Community representatives have asked the city not to include the costs of replacing the infrastructure in their neighbourhood in the charrette discussions that continue next week, said O’Brien.

The city began the charrette process with residents last May and is looking to build scores of residences in Takhini North in the city-owned greenbelt that abuts the area’s 41 duplexes.

The city has been trying to work with residents as best it can to come up with a plan to fix the decrepit sewer-and waterworks, but cannot and will not use taxpayer dollars to fix private property, said city manager Dennis Shewfelt.

“What the city is proposing is consistent with the reconstruction of any infrastructure,” Shewfelt said Thursday morning.

“We’re following the local improvement charge approach.”

The city is not allowed to foot the bill for water and sewer lines on private property, but is willing to use a local improvement charge arrangement to help homeowners by paying for all the costs upfront and accepting repayment with interest over 15 years, said Shewfelt.

The city’s position is that the homeowner is responsible for the infrastructure from the property line to the dwelling unit, including basement work, said Shewfelt.

It also wants residents to share a portion of the surface improvements under the local-improvement charge.

The city required Canada to replace water and sewer lines in Takhini East and West before selling houses because it had the authority to do so, said Shewfelt.

 Ottawa was adding a number of new lots in those neighbourhoods, which “triggered” city processes, he said.

There was no infill in Takhini North, so the sale was essentially a transaction between the federal government and the lawyers, he said.

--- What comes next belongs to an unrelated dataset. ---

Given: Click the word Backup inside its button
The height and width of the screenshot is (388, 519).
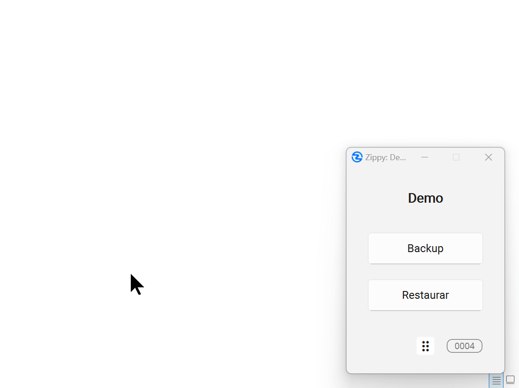Looking at the screenshot, I should click(x=425, y=248).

The city played no role in the land sale, so no city zoning or development processes could have been employed — the entire subdivision already existed, said Shewfelt.

“We cannot force someone to do something with private property.”

The city has their own legal opinion, provided by local lawyer Andre Roothman, which asserts the municipal government is not responsible for the water and sewer work under the 82 homes.

In line with residents’ wishes, the city doesn’t plan on discussing infrastructure costs during the Takhini North charrette next week and will keep the focus on Whitehorse’s next major development.

The number of new homes, including houses and/or multi-family units, has not been decided, but the money the city collects from sale will have to pay for the entire cost of the development, said Shewfelt.

“The development must pay for itself,” he said.

“In other words, the taxpayer would not be subsidizing any new development.”